Credit Suisse raised its price target on hedge fund favorite Microsoft from $95 to $115. In a note to clients, the investment bank said its proprietary survey suggests that momentum in the company’s commercial cloud business “should continue throughout 2018.” It also speculates that if the software company repatriates some or all of its overseas cash, it could issue a one-time $14 per share special dividend.
However, it cautions it views a dividend that large “as unlikely.” Rather, it expects a combination of a one-time dividend of $6 to $9 per share combined with an increase in share buybacks. Credit Suisse says Microsoft has $132 billion in cash held by foreign subsidiaries, which works out to $112 billion, net of tax. At the end of the third quarter, Microsoft was the second-most widely held stock among hedge funds, with at least 241 owners, according to Novus. Shares of Microsoft Thursday closed relatively unchanged at $90.10.
Boaz Weinstein’s Saba Capital Management has filed a preliminary proxy challenging Alpine Total Dynamic Dividend Fund, a closed-end mutual fund. In a regulatory filing, Saba, which owns 9 percent of the shares, said it opposes the fund’s decision to hire Aberdeen Asset Managers as its new investment adviser.
“While Saba believes that the Fund is in need of a new investment adviser,” Saba stated in the filing, the firm thinks shareholders should not approve a new advisory agreement before the fund and its current investment advisor allows shareholders “to realize a financial benefit,” since shareholders have “suffered poor investment returns over the past ten years.”
It calls on current advisor Alpine Woods Capital Investors to allow current shareholders to sell their shares at net asset value (NAV), which Saba believes “would likely result in an immediate return on investment for long-term shareholders.” The fund currently trades at an 8.6 percent discount to NAV. Saba also urges shareholders to withhold support to elect four trustees for the fund.
J. Tomilson Hill is stepping back from his day-to-day role as president and chief executive officer of Blackstone Alternative Asset Management. He will become chairman while John McCormick will succeed him as president and CEO. In a press release, Blackstone said Hill “will maintain strong relationships with BAAM’s investor base and hedge fund relationships” and provide ongoing strategic advice to senior management. He will also continue as vice chairman of Blackstone and as a member of the board of directors and management committee.

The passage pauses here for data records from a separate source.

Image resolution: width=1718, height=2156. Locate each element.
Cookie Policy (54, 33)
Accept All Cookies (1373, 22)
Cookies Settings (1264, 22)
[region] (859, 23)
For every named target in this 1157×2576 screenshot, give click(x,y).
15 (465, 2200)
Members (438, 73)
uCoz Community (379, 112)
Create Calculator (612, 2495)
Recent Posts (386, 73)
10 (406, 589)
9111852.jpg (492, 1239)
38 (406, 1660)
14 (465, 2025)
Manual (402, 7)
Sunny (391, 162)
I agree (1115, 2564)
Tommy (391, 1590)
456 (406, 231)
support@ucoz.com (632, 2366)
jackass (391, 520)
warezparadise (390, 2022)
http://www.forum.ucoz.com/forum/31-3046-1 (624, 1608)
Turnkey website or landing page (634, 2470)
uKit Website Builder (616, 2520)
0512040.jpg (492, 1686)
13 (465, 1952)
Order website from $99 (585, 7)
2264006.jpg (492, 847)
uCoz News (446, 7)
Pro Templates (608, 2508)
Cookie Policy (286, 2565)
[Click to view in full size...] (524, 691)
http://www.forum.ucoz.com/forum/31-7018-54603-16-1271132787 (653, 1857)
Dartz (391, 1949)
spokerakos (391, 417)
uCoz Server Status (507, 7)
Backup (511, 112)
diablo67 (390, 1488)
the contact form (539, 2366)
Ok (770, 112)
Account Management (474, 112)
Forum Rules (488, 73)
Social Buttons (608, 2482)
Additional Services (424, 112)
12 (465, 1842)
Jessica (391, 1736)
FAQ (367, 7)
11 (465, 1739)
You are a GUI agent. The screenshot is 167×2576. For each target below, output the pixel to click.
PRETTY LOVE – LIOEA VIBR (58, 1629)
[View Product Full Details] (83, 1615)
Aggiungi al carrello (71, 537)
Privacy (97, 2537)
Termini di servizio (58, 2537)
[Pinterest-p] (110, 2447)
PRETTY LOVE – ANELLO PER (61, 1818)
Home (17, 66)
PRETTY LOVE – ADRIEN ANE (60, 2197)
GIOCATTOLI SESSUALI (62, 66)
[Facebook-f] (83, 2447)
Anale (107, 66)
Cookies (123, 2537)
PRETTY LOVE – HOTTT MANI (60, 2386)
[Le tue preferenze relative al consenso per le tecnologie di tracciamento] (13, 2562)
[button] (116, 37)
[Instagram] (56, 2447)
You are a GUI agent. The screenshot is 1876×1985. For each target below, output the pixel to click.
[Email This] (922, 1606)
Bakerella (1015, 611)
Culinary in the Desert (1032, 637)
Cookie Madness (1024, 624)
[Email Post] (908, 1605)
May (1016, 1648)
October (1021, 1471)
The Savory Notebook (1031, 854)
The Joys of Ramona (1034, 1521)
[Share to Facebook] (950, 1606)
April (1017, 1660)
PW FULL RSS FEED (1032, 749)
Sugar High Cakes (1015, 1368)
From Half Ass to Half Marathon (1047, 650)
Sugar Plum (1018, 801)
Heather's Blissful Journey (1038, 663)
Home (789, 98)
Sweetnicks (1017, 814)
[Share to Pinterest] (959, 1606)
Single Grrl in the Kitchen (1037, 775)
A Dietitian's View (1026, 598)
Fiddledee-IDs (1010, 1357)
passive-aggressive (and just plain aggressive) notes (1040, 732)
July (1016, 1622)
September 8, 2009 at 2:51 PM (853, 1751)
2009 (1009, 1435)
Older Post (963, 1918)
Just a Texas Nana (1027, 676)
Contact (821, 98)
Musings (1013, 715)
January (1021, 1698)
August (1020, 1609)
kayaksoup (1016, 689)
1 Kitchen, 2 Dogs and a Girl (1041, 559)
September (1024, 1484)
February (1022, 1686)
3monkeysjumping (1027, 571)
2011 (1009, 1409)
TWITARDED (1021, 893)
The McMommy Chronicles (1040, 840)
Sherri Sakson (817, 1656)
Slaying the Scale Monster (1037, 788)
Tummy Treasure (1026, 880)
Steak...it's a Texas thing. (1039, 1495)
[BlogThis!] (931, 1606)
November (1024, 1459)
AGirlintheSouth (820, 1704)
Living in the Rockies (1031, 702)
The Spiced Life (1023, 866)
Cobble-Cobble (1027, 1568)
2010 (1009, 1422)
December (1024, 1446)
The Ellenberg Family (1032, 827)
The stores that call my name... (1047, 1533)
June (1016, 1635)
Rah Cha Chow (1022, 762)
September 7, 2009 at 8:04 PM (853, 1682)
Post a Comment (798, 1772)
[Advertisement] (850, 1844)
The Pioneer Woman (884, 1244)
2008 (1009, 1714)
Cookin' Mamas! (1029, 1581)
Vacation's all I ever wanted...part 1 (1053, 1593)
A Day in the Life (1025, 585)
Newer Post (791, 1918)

Hill spent 25 years at Blackstone. Chairman, CEO and co-founder Stephen Schwarzman said Hill “took the firm’s hedge fund solutions business from being a less than $1 billion business when he assumed responsibility in 2000, and built it into the world’s largest discretionary investor in hedge funds with more than $75 billion in assets under management today.” McCormick is currently senior managing director and head of global business strategy for the hedge fund solutions group. He joined BAAM in 2005. Last June Institutional Investor honored Hill with a Lifetime Achievement Award.